WHAT IS EXPECTED: Word for word, give the entries back.

BEGIN SOURCE DATA

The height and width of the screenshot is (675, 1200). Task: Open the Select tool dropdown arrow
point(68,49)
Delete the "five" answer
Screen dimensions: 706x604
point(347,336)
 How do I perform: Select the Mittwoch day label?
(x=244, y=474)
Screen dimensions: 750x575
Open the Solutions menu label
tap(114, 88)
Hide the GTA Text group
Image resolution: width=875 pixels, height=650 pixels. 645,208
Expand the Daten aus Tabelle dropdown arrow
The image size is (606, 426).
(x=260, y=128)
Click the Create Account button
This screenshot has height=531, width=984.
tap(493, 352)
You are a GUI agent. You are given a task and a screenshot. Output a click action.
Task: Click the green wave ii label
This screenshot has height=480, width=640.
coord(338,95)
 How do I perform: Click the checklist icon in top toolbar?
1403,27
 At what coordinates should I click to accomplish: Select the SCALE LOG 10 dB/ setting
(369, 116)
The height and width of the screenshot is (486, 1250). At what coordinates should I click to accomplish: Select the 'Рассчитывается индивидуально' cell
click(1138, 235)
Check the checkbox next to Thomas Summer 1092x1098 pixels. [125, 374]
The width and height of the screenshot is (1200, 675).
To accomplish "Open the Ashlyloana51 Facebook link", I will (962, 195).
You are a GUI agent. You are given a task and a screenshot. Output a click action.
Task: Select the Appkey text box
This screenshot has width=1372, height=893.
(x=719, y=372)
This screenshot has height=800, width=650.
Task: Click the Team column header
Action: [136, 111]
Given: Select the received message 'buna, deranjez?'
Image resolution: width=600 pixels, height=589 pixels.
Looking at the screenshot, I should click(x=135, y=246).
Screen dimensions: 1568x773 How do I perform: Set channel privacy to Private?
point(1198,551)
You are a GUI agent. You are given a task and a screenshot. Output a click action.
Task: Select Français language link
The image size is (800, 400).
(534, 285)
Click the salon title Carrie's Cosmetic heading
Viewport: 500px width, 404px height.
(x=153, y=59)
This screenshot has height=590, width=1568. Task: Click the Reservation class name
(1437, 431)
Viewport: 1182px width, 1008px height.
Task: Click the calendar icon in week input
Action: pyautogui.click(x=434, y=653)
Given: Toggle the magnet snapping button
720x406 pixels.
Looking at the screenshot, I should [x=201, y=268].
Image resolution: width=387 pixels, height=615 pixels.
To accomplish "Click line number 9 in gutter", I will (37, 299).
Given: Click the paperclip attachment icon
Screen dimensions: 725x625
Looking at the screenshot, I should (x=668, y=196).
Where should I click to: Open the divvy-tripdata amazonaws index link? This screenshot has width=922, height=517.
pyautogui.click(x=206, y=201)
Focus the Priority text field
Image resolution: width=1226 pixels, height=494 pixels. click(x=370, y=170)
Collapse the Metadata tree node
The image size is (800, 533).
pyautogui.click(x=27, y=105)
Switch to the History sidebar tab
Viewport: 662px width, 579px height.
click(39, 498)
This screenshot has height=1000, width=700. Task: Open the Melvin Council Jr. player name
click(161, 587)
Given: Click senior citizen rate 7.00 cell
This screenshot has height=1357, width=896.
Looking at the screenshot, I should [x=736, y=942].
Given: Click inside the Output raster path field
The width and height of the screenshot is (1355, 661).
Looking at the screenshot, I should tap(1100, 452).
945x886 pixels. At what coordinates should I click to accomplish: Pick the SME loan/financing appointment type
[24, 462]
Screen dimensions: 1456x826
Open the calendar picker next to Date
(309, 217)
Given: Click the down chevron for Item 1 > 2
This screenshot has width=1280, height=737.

END SOURCE DATA

RESULT:
The height and width of the screenshot is (675, 1200). Task: Open the Select tool dropdown arrow
point(68,49)
Delete the "five" answer
Screen dimensions: 706x604
point(347,336)
 How do I perform: Select the Mittwoch day label?
(x=244, y=474)
Screen dimensions: 750x575
Open the Solutions menu label
tap(114, 88)
Hide the GTA Text group
Image resolution: width=875 pixels, height=650 pixels. 645,208
Expand the Daten aus Tabelle dropdown arrow
The image size is (606, 426).
(x=260, y=128)
Click the Create Account button
This screenshot has height=531, width=984.
tap(493, 352)
You are a GUI agent. You are given a task and a screenshot. Output a click action.
Task: Click the green wave ii label
This screenshot has height=480, width=640.
coord(338,95)
 How do I perform: Click the checklist icon in top toolbar?
1403,27
 At what coordinates should I click to accomplish: Select the SCALE LOG 10 dB/ setting
(369, 116)
The height and width of the screenshot is (486, 1250). At what coordinates should I click to accomplish: Select the 'Рассчитывается индивидуально' cell
click(1138, 235)
Check the checkbox next to Thomas Summer 1092x1098 pixels. [125, 374]
The width and height of the screenshot is (1200, 675).
To accomplish "Open the Ashlyloana51 Facebook link", I will (962, 195).
You are a GUI agent. You are given a task and a screenshot. Output a click action.
Task: Select the Appkey text box
This screenshot has width=1372, height=893.
(x=719, y=372)
This screenshot has height=800, width=650.
Task: Click the Team column header
Action: [136, 111]
Given: Select the received message 'buna, deranjez?'
Image resolution: width=600 pixels, height=589 pixels.
Looking at the screenshot, I should click(x=135, y=246).
Screen dimensions: 1568x773 How do I perform: Set channel privacy to Private?
point(1198,551)
You are a GUI agent. You are given a task and a screenshot. Output a click action.
Task: Select Français language link
The image size is (800, 400).
(534, 285)
Click the salon title Carrie's Cosmetic heading
Viewport: 500px width, 404px height.
(x=153, y=59)
This screenshot has height=590, width=1568. Task: Click the Reservation class name
(1437, 431)
Viewport: 1182px width, 1008px height.
Task: Click the calendar icon in week input
Action: pyautogui.click(x=434, y=653)
Given: Toggle the magnet snapping button
720x406 pixels.
Looking at the screenshot, I should [x=201, y=268].
Image resolution: width=387 pixels, height=615 pixels.
To accomplish "Click line number 9 in gutter", I will (37, 299).
Given: Click the paperclip attachment icon
Screen dimensions: 725x625
Looking at the screenshot, I should (x=668, y=196).
Where should I click to: Open the divvy-tripdata amazonaws index link? This screenshot has width=922, height=517.
pyautogui.click(x=206, y=201)
Focus the Priority text field
Image resolution: width=1226 pixels, height=494 pixels. click(x=370, y=170)
Collapse the Metadata tree node
The image size is (800, 533).
pyautogui.click(x=27, y=105)
Switch to the History sidebar tab
Viewport: 662px width, 579px height.
click(39, 498)
This screenshot has height=1000, width=700. Task: Open the Melvin Council Jr. player name
click(161, 587)
Given: Click senior citizen rate 7.00 cell
This screenshot has height=1357, width=896.
Looking at the screenshot, I should [x=736, y=942].
Given: Click inside the Output raster path field
The width and height of the screenshot is (1355, 661).
Looking at the screenshot, I should tap(1100, 452).
945x886 pixels. At what coordinates should I click to accomplish: Pick the SME loan/financing appointment type
[24, 462]
Screen dimensions: 1456x826
Open the calendar picker next to Date
(309, 217)
Given: Click the down chevron for Item 1 > 2
This screenshot has width=1280, height=737.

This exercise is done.